Ngoc has also stressed that the need for a reduction in the use of energy in buildings; where the part played by a strategic role for daylighting can provide considerable savings in energy, and therefore of carbon dioxide emissions, leading to a reduction in greenhouse gases and ultimately a reduction in global warming. It will be found that in this design, daylight has provided the necessary amount of light for large parts of the building during the day, whilst providing the interior space with an overall impression of daylight, even in areas where the actual daylight factors may be relatively low, allowing light from artificial sources to be reduced, with consequent savings in energy.

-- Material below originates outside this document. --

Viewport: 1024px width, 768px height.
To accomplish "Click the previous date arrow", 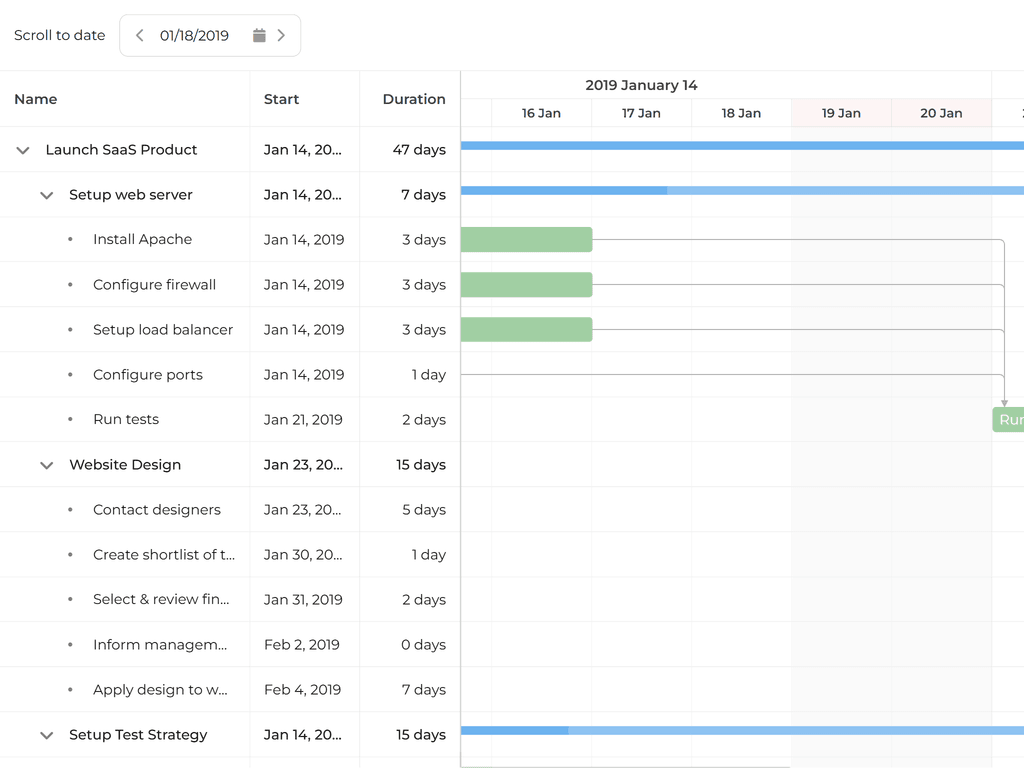I will point(140,36).
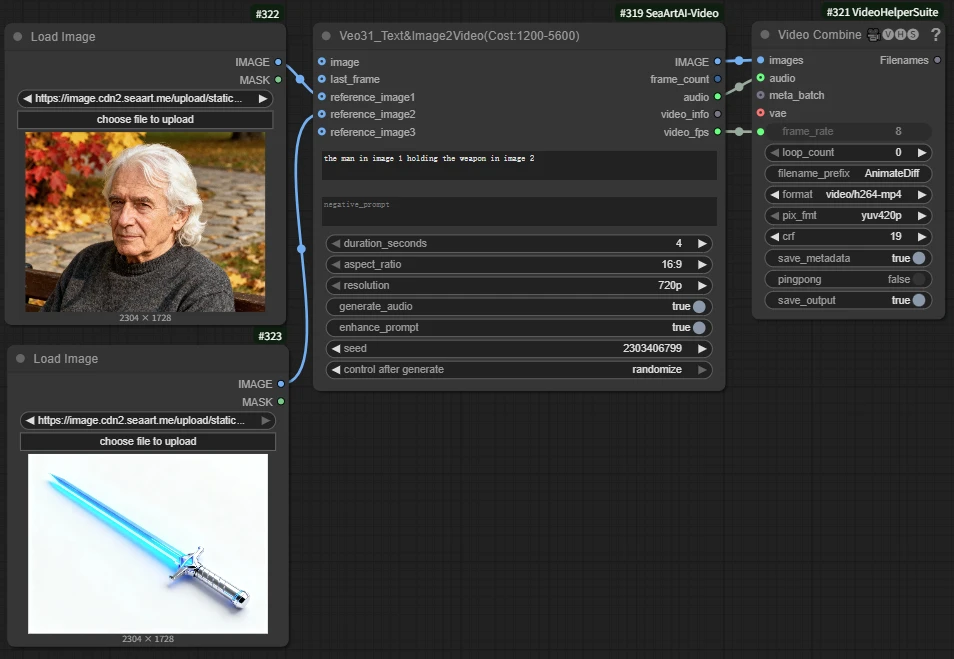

Secondly, Light also means lightweight structures. Any structure designed intelligently and responsibly aspires to be ‘as light as possible’. Its function is to support ‘live loads’. The dead loads of the structure itself are a necessary evil. The smaller the ratio between a structure’s dead load and the supported live loads, the ‘lighter’ the structure. From an ecological, social and cultural perspective lightweight structures have never been more contemporary and necessary than today. This house was built using light structure with less use of concrete and more use of light structural systems, for example bamboo and steel systems, saving materials as much as possible by minimizing decorative elements that could lead to waste of time and money.

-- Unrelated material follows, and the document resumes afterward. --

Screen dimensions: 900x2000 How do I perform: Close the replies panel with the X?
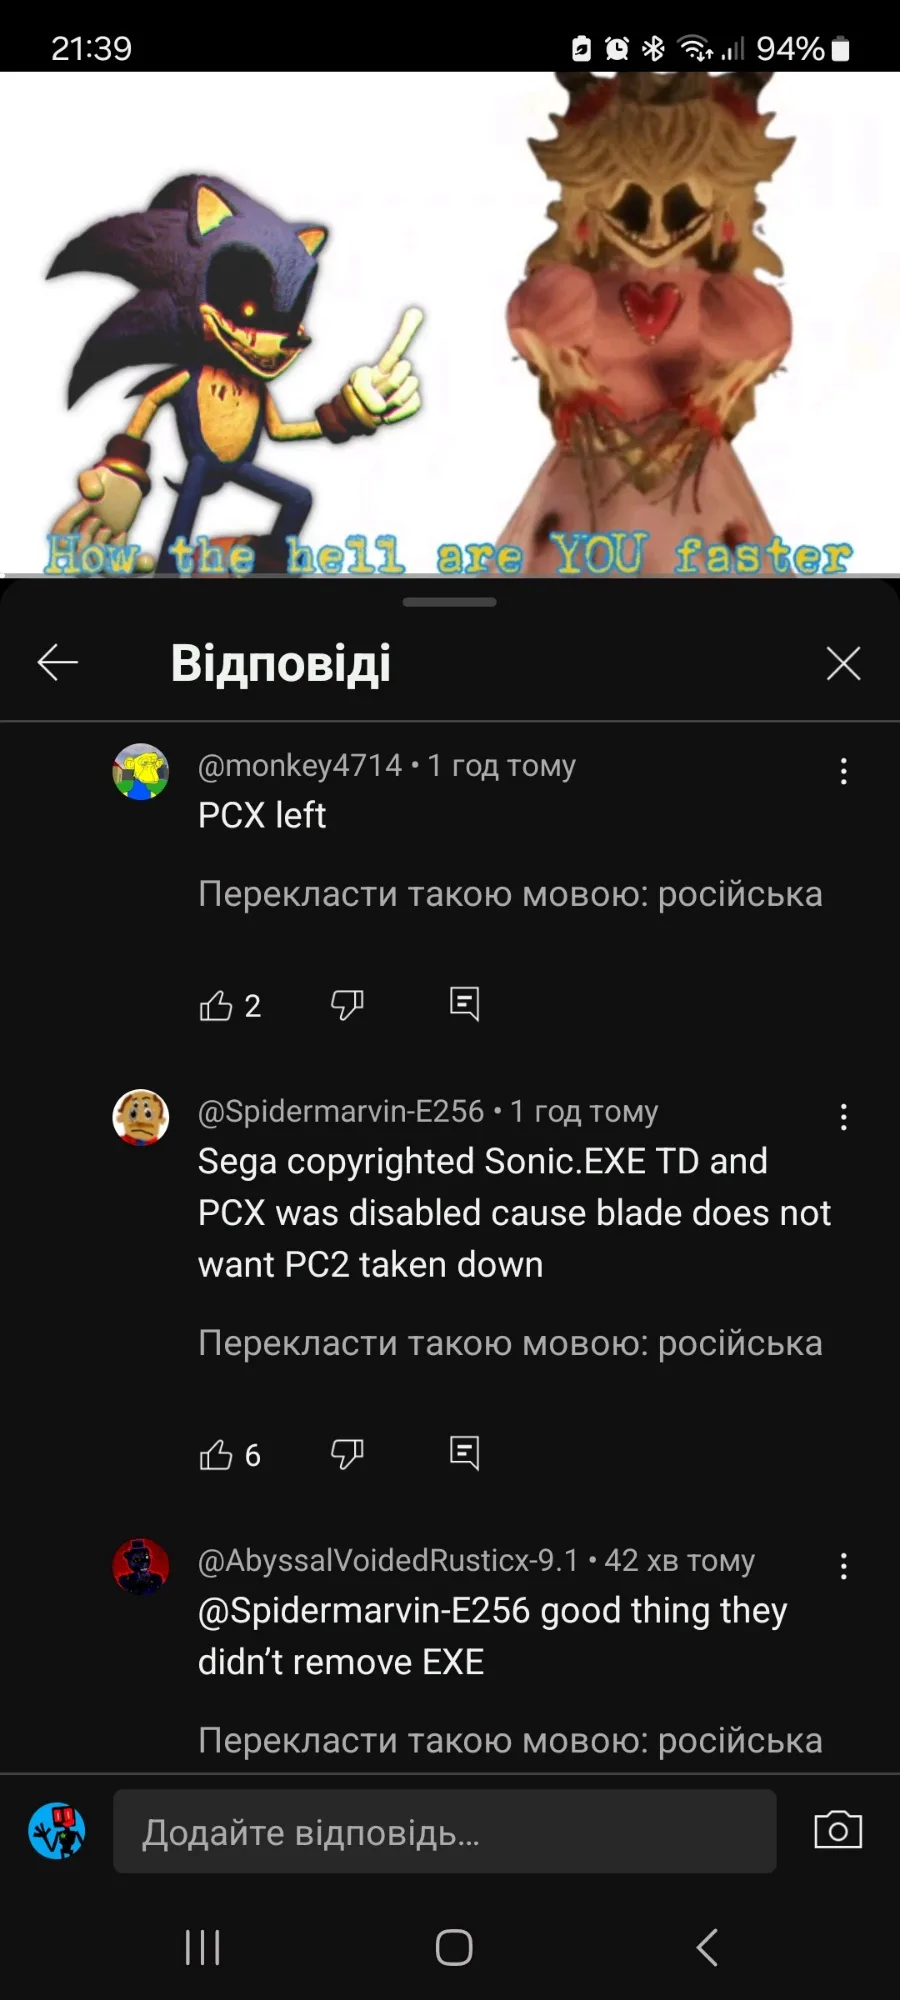[843, 663]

Thirdly, Ngoc Architect said that he was pretty much impressed by Australian architect Glenn Murcutt’s design philosophy in which humans should be touching the Earth lightly. The word Light means a lightly and gently behavior of humans to the Earth. This explains why the house was named Gentle House. This was also exactly the way vernacular Vietnamese architecture was originated alongside Vietnamese culture with huge respects on the nature and on the relationships between humans and the environment.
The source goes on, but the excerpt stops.